5 Simple Tips for Consulting Interviews

Published by jl at 10:24 pm under Consulting,Main Page

Countless guidebooks, websites, blog entries, workshops, pdf’s, and what not are floating out there on the subject of interviews, and yet I feel compelled to share my infinite consulting interview wisdom with the Wild Wild Web.  I’ll keep this short and sweet, skipping over the basics normally covered.

- Be confident and energetic.  If you’re not at ease talking about yourself and defending your ideas, how would you fare in front of clients?  Tons of candidates fail the “being presentable to clients” test.  Don’t be one of them.

- Get your story straight.  Draw a convincing picture that ties your past experiences, CV, and future aspirations together in a believable story on why you really want to join the madness of consulting.  If interviewers catch a whiff of you not being sure consulting is for you, then chances are even if you do get in, you’ll hate it, quickly leave, and nobody coming out for the better.
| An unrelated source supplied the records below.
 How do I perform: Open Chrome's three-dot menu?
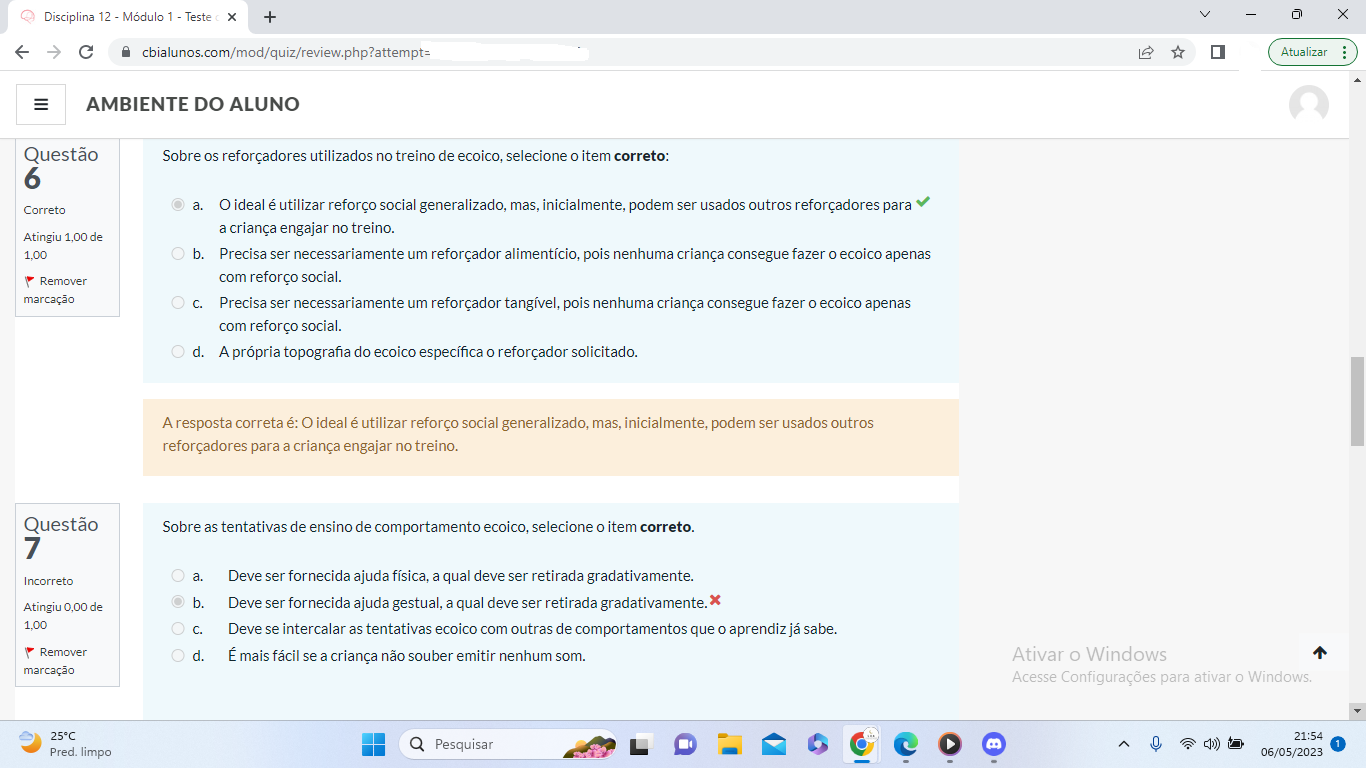pos(1345,52)
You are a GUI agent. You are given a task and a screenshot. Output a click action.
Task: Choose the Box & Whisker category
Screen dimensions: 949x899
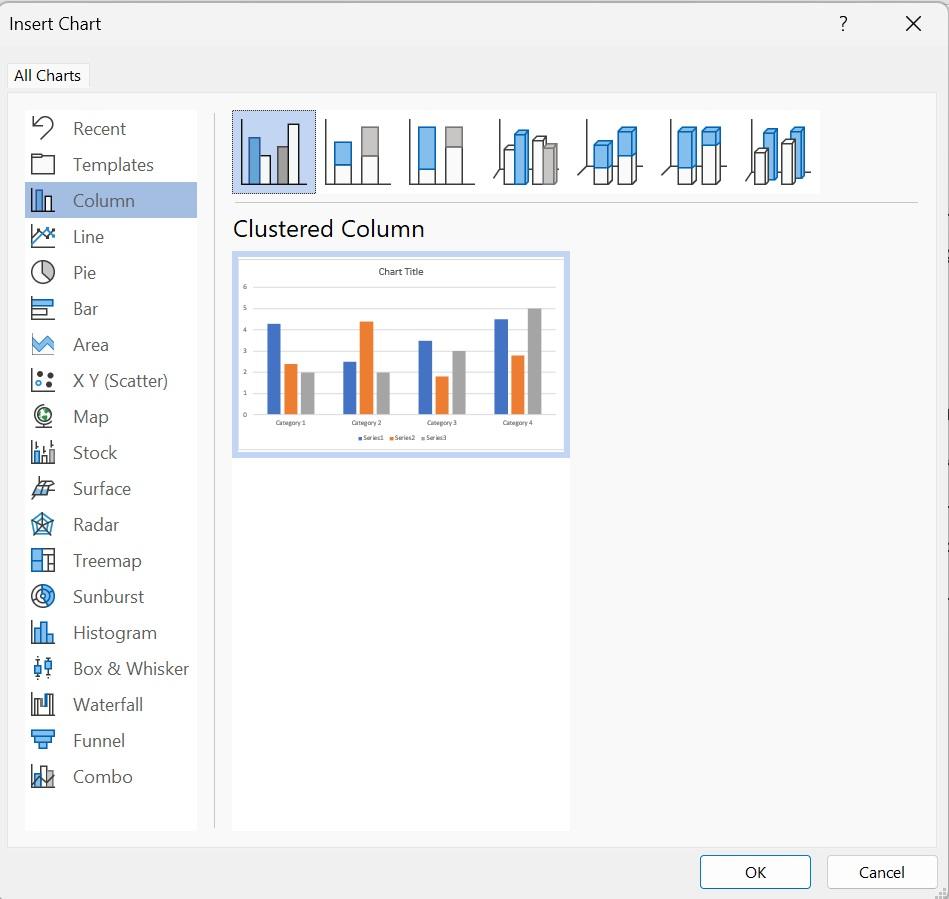pyautogui.click(x=130, y=669)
- Ask for feedback and advice.  After passing the first round, talk to the interviewers about your strengths and weaknesses.  Work on them and nail the second round.  Interviewers are more than happy to see people they passed in the first round come out prepared; it makes everyone look good.  Just don’t bother them too much, 15 minutes or so seems realistic.  Anything more and you become an annoyance.

From what I’ve seen, if our candidates had followed these three simply rules, they would’ve greatly increased chances of receiving an offer (assuming they were intelligent enough to pass the case).  So what about the cases?  First of all, I don’t think you can fake intelligence, no matter how well prepared you are.  But even for the bright people out there, a couple of things would help tremendously.
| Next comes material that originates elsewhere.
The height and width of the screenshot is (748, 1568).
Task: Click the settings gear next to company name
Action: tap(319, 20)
- Develop a good sense for business.  One could argue that this is part of intelligence, but I think the MBA program is there to help prepare for this.  Too many people are too focused on job search or partying that they forget to actually learn anything.  If you don’t feel like you have a good common sense for doing business, or you haven’t seen enough patterns in the real world, don’t go into the case inventing new things on the spot.  It just makes you look naive and clueless.

- Learn and practice the case study structure.  This is so readily available in any MBA program.  If you’re not a genius, don’t come in and wing it.  Even if your excuse is to just use XYZ consultancy as practice, you’re much better off being prepared on your own.  An extra offer or two never hurts.  There’s nothing interviewers hate more than feeling like you’re wasting their time.  You’ll feel the same when/if it happens to you.

That’s it, five simple steps to overcome the most common pitfalls I’ve seen so far.  Just remember, the firms don’t enjoy rejecting people.  They would love it if they could give everyone an offer, but for the most part they can’t because people don’t pass some very basic hurdles, not because of a limited number of spots.